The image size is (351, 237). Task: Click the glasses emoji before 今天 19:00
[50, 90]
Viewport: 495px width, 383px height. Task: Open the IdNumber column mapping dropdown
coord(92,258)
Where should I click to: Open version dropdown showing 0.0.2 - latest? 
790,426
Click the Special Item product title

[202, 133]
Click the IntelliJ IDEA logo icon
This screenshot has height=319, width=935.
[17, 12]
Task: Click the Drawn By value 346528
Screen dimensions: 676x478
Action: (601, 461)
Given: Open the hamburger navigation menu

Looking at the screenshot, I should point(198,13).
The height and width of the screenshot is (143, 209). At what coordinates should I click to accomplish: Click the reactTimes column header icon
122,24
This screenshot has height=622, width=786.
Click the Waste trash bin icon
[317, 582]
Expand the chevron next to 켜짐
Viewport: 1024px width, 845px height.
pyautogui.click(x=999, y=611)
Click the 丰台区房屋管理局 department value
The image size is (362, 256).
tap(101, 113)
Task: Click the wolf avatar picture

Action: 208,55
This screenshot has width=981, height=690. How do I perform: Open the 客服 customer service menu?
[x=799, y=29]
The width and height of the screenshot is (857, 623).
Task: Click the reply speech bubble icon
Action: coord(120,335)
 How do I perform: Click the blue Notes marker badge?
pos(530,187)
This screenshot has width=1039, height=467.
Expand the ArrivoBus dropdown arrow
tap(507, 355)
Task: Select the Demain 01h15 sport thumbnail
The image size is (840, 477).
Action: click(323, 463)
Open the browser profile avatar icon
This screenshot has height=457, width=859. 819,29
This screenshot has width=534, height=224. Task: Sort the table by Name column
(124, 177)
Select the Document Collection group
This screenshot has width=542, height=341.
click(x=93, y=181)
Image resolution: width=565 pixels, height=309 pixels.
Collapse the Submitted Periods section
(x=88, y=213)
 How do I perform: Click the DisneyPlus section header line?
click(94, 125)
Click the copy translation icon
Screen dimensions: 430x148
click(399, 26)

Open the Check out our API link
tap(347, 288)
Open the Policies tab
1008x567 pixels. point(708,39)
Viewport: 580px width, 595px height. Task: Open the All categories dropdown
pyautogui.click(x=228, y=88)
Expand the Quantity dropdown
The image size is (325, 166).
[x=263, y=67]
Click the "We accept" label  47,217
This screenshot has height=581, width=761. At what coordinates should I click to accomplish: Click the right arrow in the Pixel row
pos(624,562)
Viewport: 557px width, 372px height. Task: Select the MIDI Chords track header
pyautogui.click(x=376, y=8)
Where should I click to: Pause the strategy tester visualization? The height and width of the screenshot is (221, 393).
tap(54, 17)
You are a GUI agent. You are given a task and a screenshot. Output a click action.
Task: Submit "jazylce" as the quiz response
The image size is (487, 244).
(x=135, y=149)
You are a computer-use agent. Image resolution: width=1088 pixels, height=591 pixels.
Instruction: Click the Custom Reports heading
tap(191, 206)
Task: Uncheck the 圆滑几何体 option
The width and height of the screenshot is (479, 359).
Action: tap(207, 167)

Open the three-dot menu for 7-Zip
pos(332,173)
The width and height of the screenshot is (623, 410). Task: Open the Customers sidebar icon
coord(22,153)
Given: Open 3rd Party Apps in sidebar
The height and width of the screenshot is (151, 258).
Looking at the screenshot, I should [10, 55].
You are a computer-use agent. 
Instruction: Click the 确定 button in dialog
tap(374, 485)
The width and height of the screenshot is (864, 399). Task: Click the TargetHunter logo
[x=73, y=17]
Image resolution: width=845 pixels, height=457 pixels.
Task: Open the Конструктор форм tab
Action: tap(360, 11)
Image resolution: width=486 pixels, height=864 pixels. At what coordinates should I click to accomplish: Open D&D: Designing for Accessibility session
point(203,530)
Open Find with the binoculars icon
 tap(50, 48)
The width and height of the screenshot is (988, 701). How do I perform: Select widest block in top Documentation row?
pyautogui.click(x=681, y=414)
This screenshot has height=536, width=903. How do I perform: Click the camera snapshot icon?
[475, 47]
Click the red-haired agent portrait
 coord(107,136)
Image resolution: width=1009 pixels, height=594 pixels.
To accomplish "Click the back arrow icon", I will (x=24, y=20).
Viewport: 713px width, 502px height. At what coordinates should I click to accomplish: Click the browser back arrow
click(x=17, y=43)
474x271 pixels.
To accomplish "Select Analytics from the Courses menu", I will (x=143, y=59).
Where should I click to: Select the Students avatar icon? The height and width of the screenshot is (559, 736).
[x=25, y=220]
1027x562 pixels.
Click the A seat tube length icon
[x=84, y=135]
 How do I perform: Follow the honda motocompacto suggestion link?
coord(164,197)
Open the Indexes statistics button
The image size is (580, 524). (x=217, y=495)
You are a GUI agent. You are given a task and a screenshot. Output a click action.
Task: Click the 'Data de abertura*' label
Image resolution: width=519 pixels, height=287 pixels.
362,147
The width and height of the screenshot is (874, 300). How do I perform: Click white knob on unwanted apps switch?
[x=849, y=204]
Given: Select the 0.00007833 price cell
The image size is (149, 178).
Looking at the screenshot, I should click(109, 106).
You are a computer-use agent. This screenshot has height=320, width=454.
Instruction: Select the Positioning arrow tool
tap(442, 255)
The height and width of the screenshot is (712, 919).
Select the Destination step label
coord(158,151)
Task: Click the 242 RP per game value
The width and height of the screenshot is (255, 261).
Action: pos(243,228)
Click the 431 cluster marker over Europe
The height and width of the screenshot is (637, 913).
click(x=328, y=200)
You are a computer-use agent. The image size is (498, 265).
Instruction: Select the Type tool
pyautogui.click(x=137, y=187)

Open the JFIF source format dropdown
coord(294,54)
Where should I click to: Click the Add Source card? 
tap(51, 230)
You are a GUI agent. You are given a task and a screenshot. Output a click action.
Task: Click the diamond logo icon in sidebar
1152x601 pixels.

§ DIRECTIONS FOR THIS TASK: Within the listing above, how many lines hold the string "will"? Answer with the number only.

§ RESPONSE AREA: 2